### AUSZUFÜHRENDE AUFGABEN
A - Prüfen Sie, ob die folgenden Aussagen mit dem Auszug über Susanne Kaufmann übereinstimmen, und belegen Sie jedes Ja oder Nein mit dem entscheidenden Wortlaut des Auszugs: (i) Das Hotel Post befindet sich in Bezau. (ii) Im Juni startete der Betrieb mit 50 Mitarbeitern. (iii) Derzeit sind weniger Mitarbeiter beschäftigt als vor dem Lockdown.
B - Geben Sie die Zeilen der Datensätze, beginnend mit der ersten Zeile der Datensätze und endend mit der Zeile, die „tap(612, 321)“ enthält, beide eingeschlossen, als Markdown-Tabelle mit den Spalten „Nr.“ und „Zeile“ wieder, ohne Leerzeilen. Lassen Sie dabei die Bilder weg.

___ VORLIEGENDER AUSZUG ___

Susanne Kaufmann

Liebe Susanne, Du bist ja nicht bloß Unternehmerin in der Kosmetik, die sich als krisenfest erwiesen hat, sondern mit dem Hotel Post in Deiner Heimat Bezau auch noch Gastronomin! Wie geht es Dir in dieser Tage?

Es sind verrückte Zeiten. Erst war alles zu, da lief drei Monate lang gar nichts, und jetzt ist wahnsinnig viel los!

Die Leute komnmen jetzt wieder nach Bezau, weil man es dort so schön abgeschieden hat, oder?

Viele wollen nicht wegfliegen, vor allem nicht in Länder, wo man nicht weiß, ob man auch wieder nach Hause kommt von dort. Wir haben momentan viele deutsche Gäste, und Schweizer, die derzeit nicht nach Italien fahren, sondern eben nach Bezau. Aber überall in Österreich ist alles gut gebucht. Im Juni hatten wir mit 30 Mitarbeitern angefangen, weil wir dachten, es wird eh nichts los sein. Mittlerweile haben wir wieder genau so viele wie vor dem Lockdown.

___ DATENSÄTZE ZUR AUFGABE ___

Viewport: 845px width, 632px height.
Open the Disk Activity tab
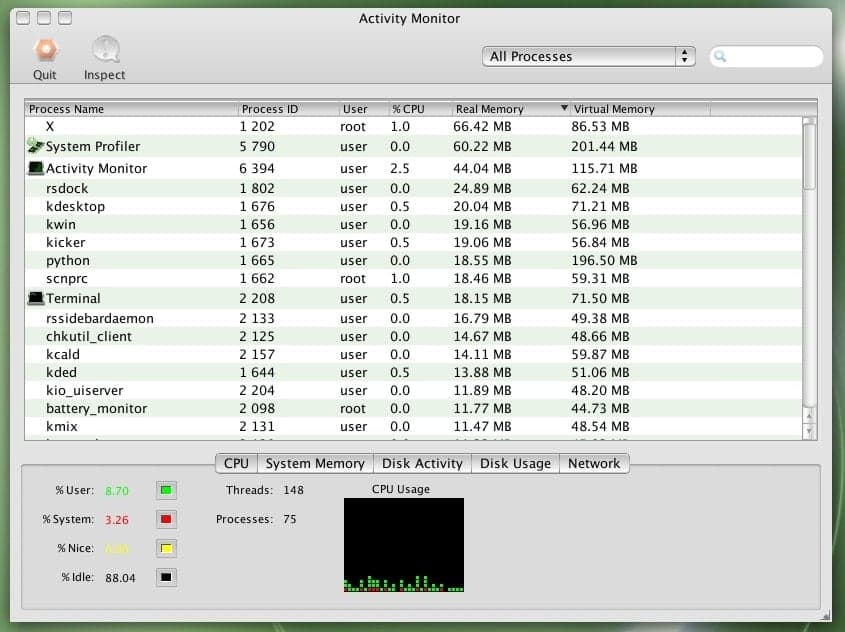coord(422,463)
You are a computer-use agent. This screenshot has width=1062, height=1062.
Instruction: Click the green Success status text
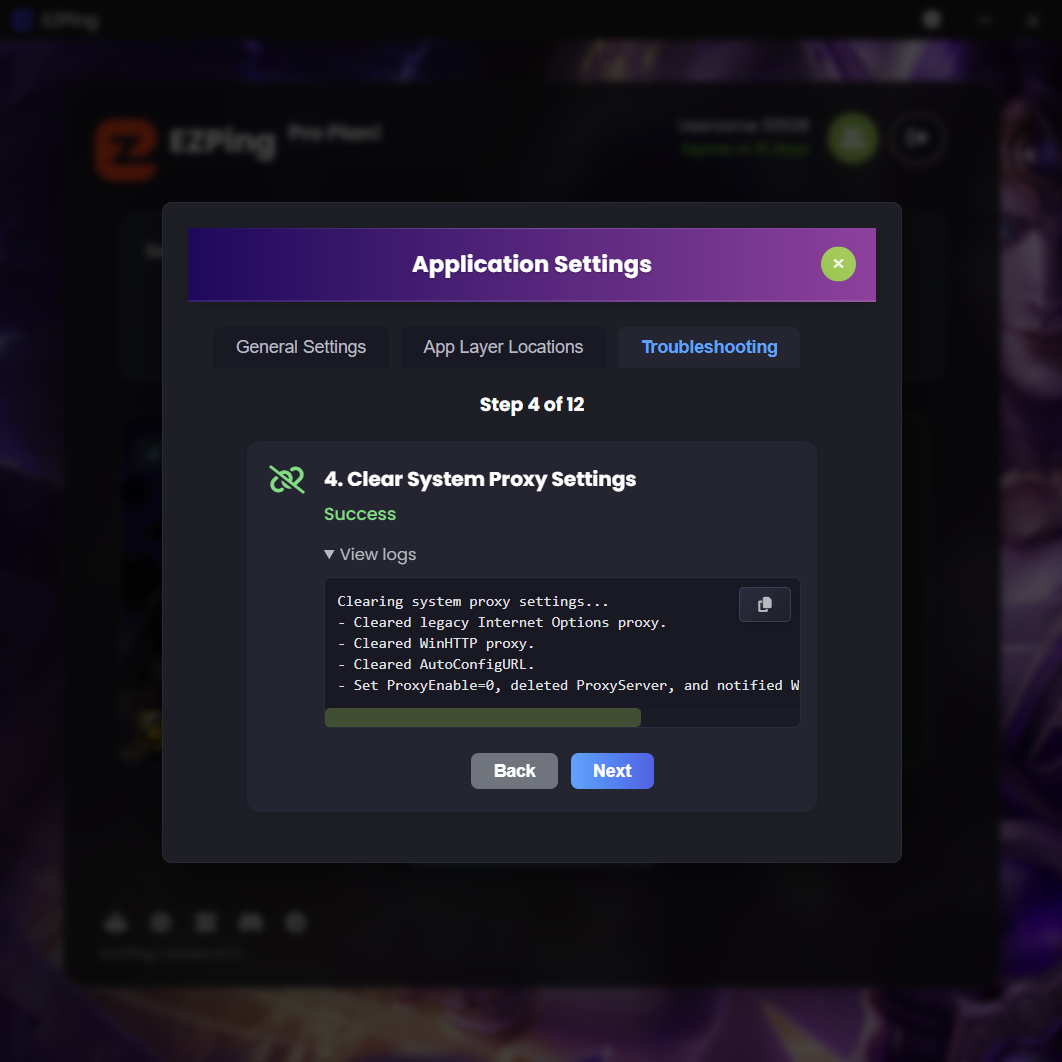[x=360, y=514]
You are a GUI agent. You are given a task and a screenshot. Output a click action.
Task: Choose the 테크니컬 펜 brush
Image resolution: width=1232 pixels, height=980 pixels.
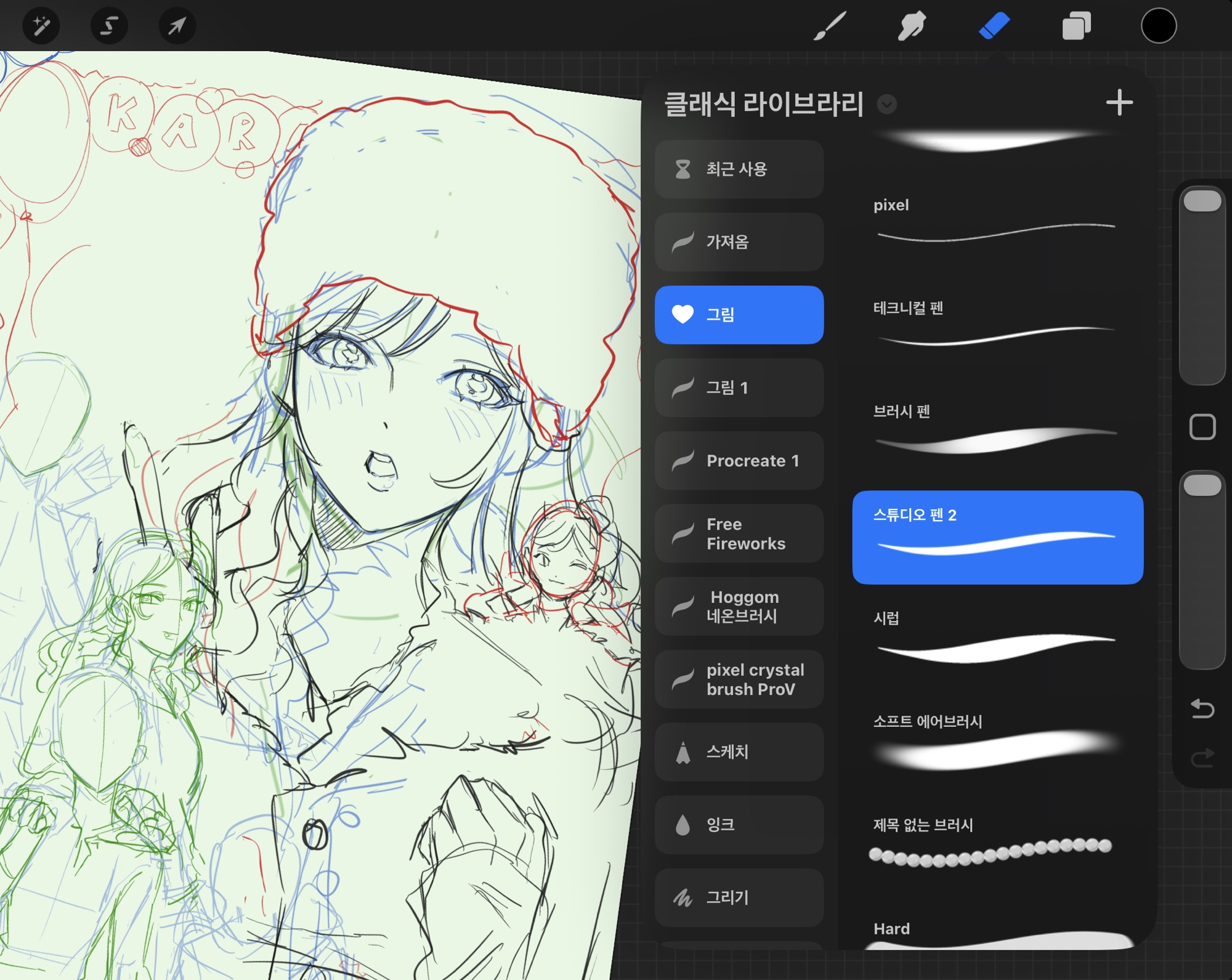(x=997, y=325)
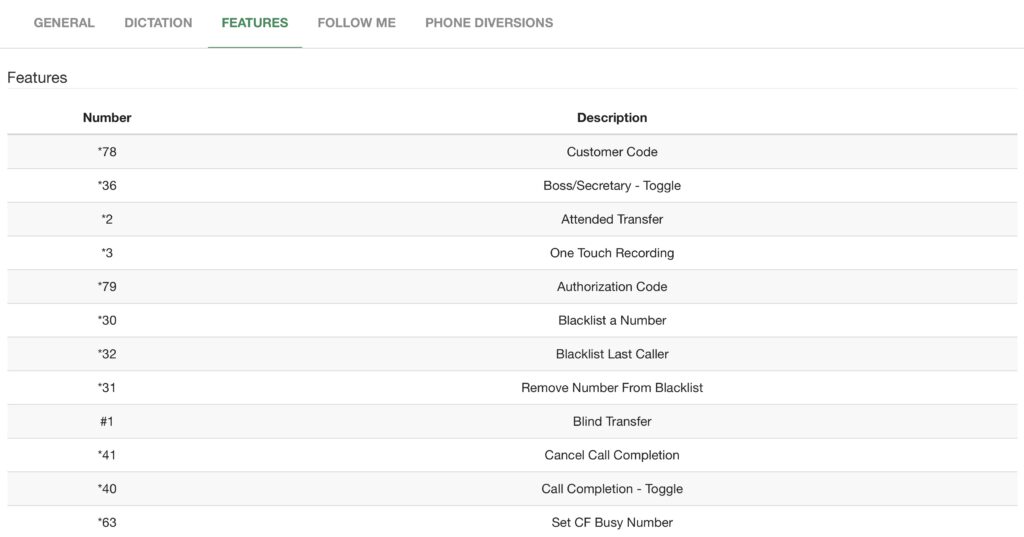Click Blacklist a Number entry
The image size is (1024, 537).
tap(612, 321)
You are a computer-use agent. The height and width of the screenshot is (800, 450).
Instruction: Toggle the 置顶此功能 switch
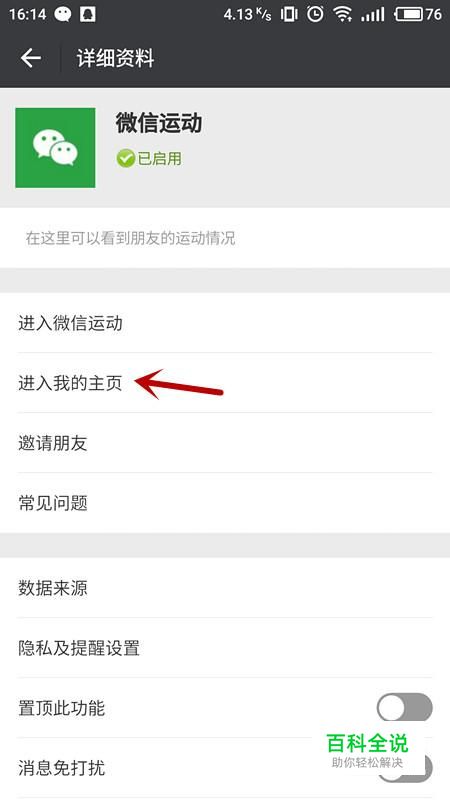(x=405, y=708)
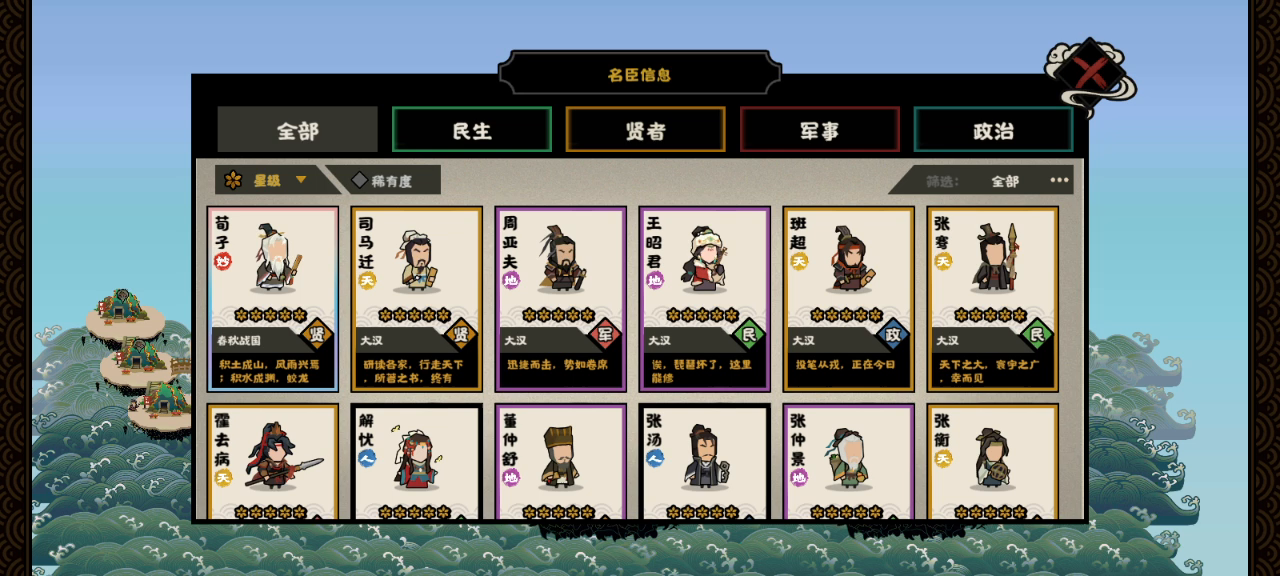
Task: Click the 政 badge on 班超 card
Action: [893, 335]
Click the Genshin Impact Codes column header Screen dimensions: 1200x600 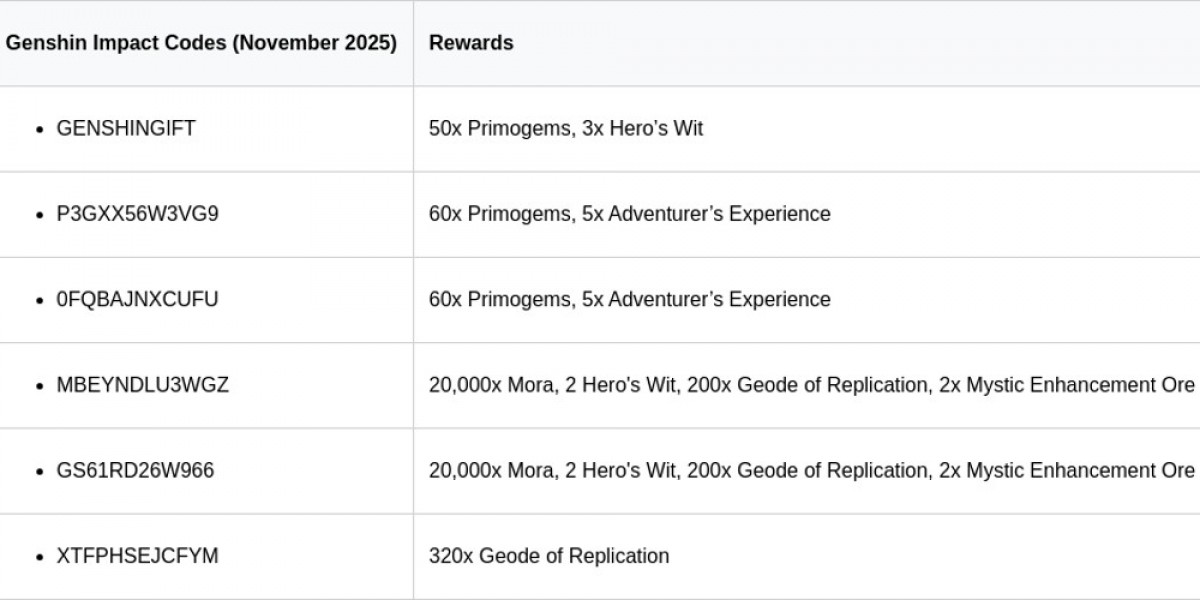pyautogui.click(x=201, y=43)
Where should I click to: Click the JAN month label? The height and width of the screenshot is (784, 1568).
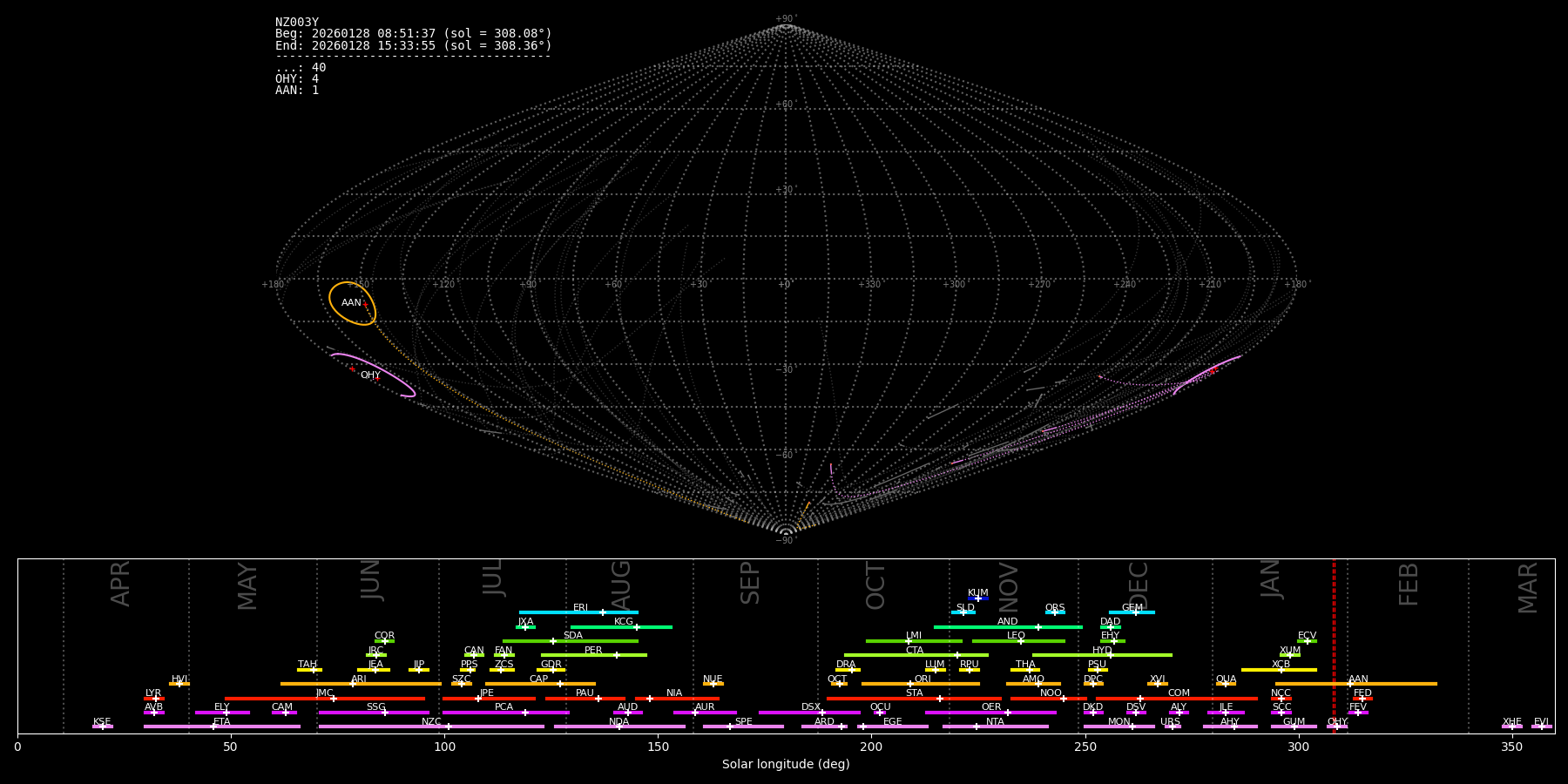(1271, 579)
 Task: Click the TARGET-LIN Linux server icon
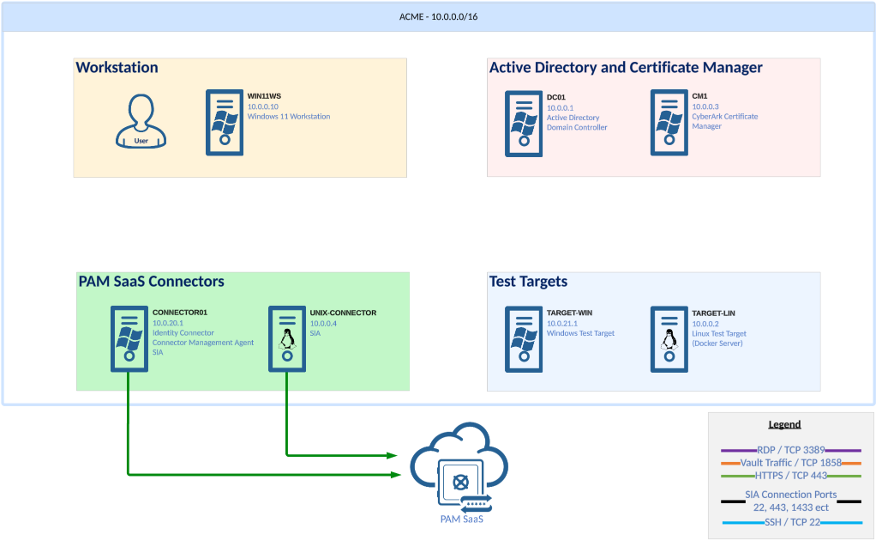point(669,339)
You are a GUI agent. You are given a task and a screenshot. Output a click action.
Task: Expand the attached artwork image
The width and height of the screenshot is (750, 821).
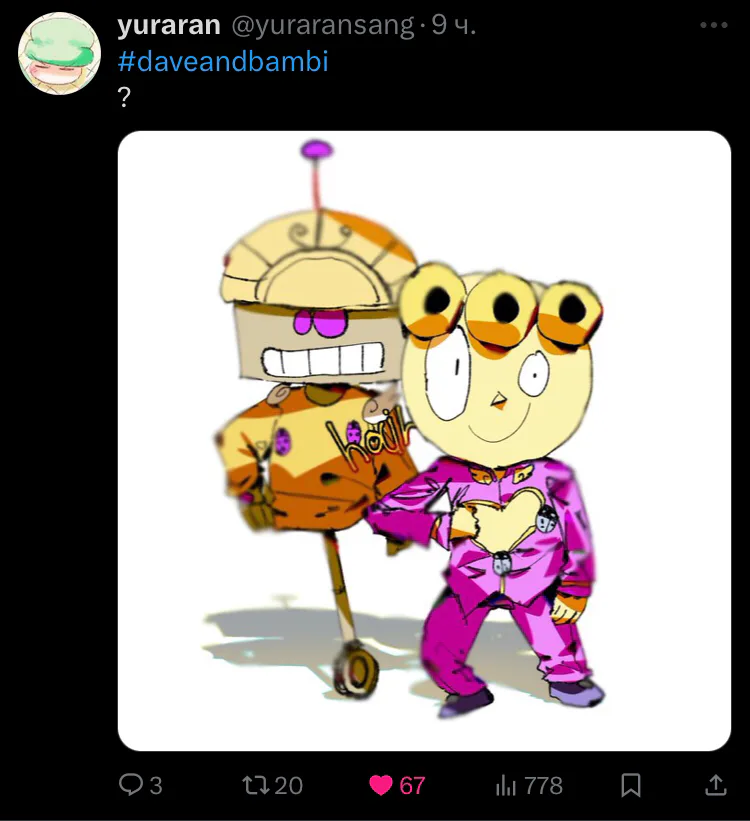(x=424, y=441)
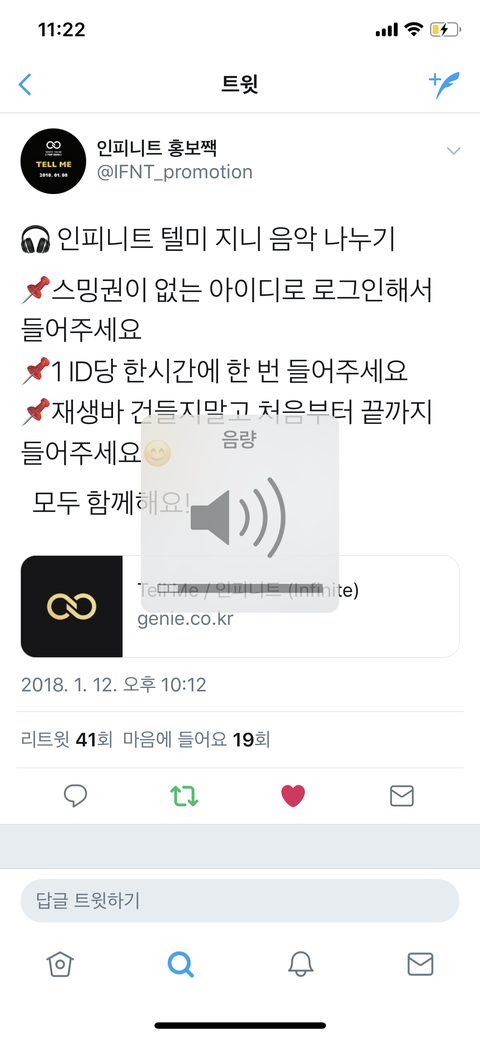The width and height of the screenshot is (480, 1039).
Task: View the 41 retweets list
Action: point(67,739)
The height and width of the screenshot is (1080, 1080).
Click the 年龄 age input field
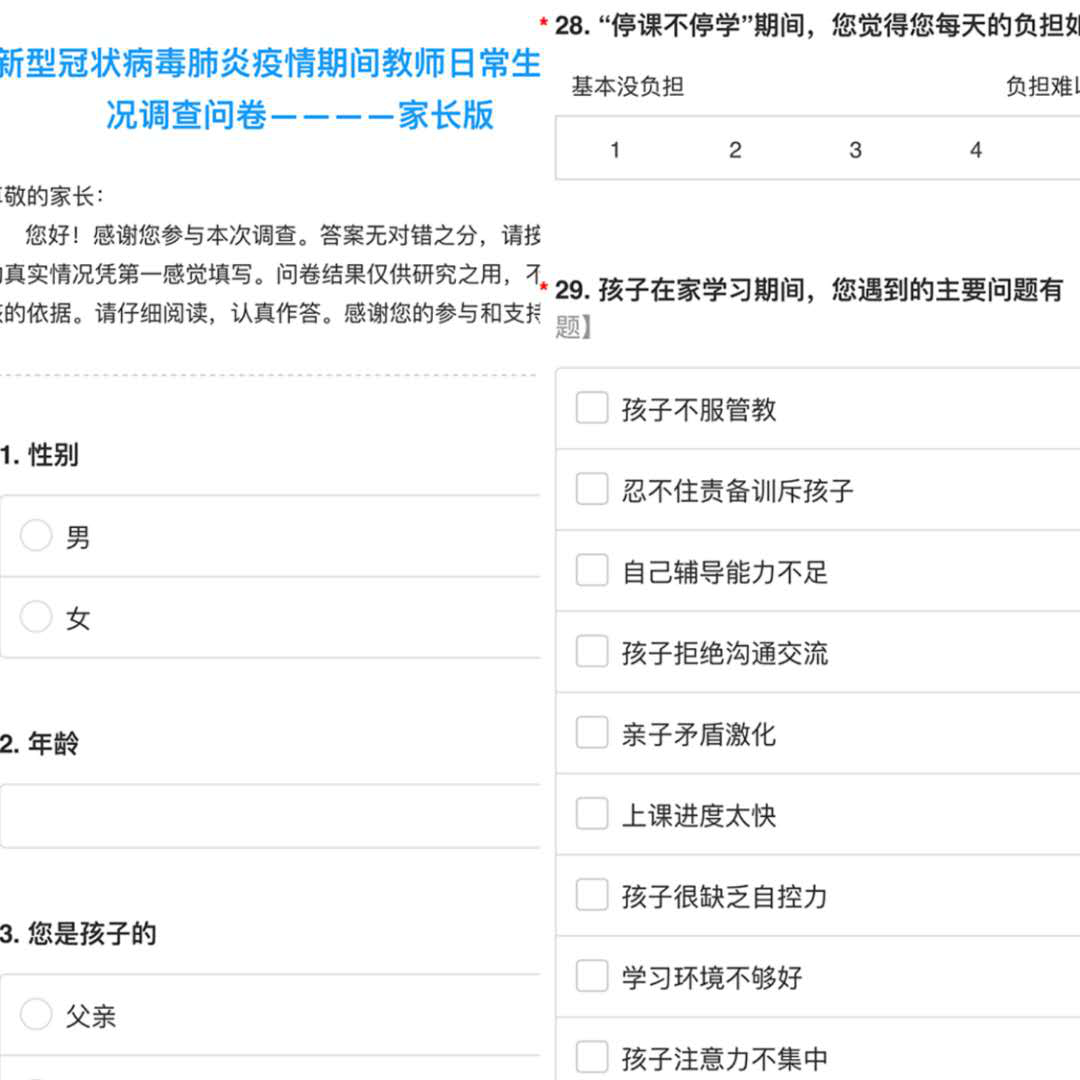270,816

___

### ERGEBNISSE JE AUFGABE
A -
(i) Ja: „mit dem Hotel Post in Deiner Heimat Bezau auch noch Gastronomin!“
(ii) Nein: „Im Juni hatten wir mit 30 Mitarbeitern angefangen“
(iii) Nein: „Mittlerweile haben wir wieder genau so viele wie vor dem Lockdown.“

B -
| Nr. | Zeile |
|---|---|
| 1 | Viewport: 845px width, 632px height. |
| 2 | Open the Disk Activity tab |
| 3 | coord(422,463) |
| 4 | You are a computer-use agent. This screenshot has width=1062, height=1062. |
| 5 | Instruction: Click the green Success status text |
| 6 | [x=360, y=514] |
| 7 | You are a GUI agent. You are given a task and a screenshot. Output a click action. |
| 8 | Task: Choose the 테크니컬 펜 brush |
| 9 | Image resolution: width=1232 pixels, height=980 pixels. |
| 10 | (x=997, y=325) |
| 11 | Click Blacklist a Number entry |
| 12 | The image size is (1024, 537). |
| 13 | tap(612, 321) |